The Supreme Court, dividing 5-4, ruled on Tuesday that federal trial judges have discretion whether or not to dismiss a prisoner’s habeas petition as too late, even though a state had conceded erroneously that the petition had been filed on time. The Court, in an opinion by Justice Ruth Bader Ginsburg, said the Court would not choose an inflexible rule that dismissal would be required whenever the one-year filing deadline had expired. The judge has discretion to raise a time bar, the Court said, by choosing whether to dismiss the case or reach the merits in the interest of justice. Both sides, however, must be given a chance to react before the judge may act. In the case of Day v. McDonough (04-1324), the judge opted for dismissal.

The decision upheld a ruling by the Eleventh Circuit Court that the state’s failure to argue that the filing deadline had passed is not a waiver, leaving the trial judge with discretion whether to dismiss the case on his or her own. Other Circuit Courts had disagreed. The Eleventh Circuit had upheld the dismissal as untimely of a Florida inmate’s habeas challenge to his murder conviction and 55-year prison sentence.

Justice Antonin Scalia, in the main dissenting opinion, also speaking for Justice Stephen G. Breyer and Clarence Thomas, argued that federal court rules follow the traditional view that a failure to plead a statute of limitations defense amounts to a forfeiture. “Forfeiture of the limitations defense is demonstrably not inconsistent with traditional habeas practice,” Scalia wrote.

Justice John Paul Stevens, in a separate dissenting opinion joined in part by Justice Breyer, said that the Court should have postponed its judgment in the case until after it rules on a new case, Lawrence v. Florida (05-8820), raising different habeas issues; it was granted review last month and due to be decided in the next Term starting in October. That case, Stevens said, would settle whether the petition in the Day case was barred by the habeas limitations statute. Breyer joined that part of the dissent. Stevens added, on his own, that he agreed with Ginsburg’s opinion on the legal issue on which the Day case was granted review. That made the vote on the merits 6-3. The questions presented in the Lawrence case can be found here.

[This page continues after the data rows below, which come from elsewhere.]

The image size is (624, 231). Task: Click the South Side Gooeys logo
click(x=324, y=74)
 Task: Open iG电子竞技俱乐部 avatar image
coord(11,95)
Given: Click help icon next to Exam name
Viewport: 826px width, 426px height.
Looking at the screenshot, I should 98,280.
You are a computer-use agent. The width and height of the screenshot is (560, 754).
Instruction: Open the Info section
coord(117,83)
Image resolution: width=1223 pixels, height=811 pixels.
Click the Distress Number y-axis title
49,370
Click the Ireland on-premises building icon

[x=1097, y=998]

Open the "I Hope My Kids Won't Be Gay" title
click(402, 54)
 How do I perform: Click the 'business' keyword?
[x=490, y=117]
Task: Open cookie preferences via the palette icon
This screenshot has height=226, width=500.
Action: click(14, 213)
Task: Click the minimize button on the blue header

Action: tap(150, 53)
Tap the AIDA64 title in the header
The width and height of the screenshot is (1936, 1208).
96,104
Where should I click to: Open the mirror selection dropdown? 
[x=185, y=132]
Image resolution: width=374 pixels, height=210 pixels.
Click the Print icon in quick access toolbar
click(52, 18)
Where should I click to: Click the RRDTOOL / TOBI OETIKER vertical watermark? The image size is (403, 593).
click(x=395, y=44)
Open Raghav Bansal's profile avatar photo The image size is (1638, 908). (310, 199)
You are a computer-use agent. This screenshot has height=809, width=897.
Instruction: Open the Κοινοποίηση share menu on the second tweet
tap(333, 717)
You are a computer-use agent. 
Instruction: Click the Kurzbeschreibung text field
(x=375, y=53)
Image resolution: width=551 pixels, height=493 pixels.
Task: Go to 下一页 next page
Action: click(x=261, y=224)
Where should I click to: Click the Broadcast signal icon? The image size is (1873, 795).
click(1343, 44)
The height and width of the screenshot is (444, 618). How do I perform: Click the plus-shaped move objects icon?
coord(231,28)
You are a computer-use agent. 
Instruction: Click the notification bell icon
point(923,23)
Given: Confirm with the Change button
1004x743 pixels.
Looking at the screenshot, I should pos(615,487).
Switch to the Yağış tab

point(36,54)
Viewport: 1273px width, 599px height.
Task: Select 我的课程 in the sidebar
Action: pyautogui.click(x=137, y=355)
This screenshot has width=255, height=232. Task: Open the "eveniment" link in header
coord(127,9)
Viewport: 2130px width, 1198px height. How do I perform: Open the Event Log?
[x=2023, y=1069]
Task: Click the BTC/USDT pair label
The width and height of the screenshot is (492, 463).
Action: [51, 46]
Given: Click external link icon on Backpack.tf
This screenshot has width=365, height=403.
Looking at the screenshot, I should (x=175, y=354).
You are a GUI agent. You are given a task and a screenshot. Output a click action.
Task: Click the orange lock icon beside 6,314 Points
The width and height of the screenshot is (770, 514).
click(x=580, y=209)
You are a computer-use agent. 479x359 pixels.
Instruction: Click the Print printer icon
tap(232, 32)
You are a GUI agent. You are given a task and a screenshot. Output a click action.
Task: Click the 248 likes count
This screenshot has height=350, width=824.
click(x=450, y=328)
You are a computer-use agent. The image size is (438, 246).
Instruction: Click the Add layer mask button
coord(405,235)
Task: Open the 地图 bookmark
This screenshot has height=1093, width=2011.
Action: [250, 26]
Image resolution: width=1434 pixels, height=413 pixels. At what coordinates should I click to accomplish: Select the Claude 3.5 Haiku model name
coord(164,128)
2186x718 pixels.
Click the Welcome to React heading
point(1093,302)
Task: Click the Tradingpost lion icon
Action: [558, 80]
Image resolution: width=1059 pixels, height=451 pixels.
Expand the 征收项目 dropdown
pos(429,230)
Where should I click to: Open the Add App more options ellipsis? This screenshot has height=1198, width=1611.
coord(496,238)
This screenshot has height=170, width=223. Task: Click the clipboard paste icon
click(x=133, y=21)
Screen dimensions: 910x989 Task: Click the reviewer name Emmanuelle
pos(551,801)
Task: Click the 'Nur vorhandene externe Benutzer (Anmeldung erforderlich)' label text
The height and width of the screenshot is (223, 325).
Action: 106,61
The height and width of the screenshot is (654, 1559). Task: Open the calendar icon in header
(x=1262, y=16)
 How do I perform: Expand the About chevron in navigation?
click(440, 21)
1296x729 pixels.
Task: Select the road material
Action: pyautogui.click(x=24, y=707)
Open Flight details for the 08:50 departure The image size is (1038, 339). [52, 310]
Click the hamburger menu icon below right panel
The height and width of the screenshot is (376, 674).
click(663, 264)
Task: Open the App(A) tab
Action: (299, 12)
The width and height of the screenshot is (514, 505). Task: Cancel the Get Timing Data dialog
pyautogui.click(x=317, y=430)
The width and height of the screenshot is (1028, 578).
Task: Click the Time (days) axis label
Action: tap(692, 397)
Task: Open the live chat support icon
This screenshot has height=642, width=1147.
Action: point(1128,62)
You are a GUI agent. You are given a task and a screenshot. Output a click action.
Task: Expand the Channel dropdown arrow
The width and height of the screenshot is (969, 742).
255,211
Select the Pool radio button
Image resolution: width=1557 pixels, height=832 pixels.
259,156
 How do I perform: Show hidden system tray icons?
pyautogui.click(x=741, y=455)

In the only other ruling Tuesday on an argued case, the Justices decided unanimously that an entity that cannot qualify as an arm of a state government cannot claim common law immunity to a private civil lawsuit. In this case, the entity was the county government of Chatham County, Ga., which sought immunity to a lawsuit by a couple whose boat was damaged when a drawbridge on the Wilmingon River drifted downward after being opened for the boat. The decision in Northern Insurance v. Chatham County (04-1618) reversed a decision of the Eleventh Circuit Court saying hat “common law has carved out a residual immunity,” protecting a political subdivision such as the county from suit. There was no issue over Eleventh Amendment immunity; as conceded by the county.

Tuesday’s decisions were the first on the merits in which new Justice Samuel A. Alito, Jr., participated. He voted with the Ginsburg majority in Day, and, of course, with the unanimous Court in the Georgia county case.

Additional decisions on argued cases are expected Wednesday.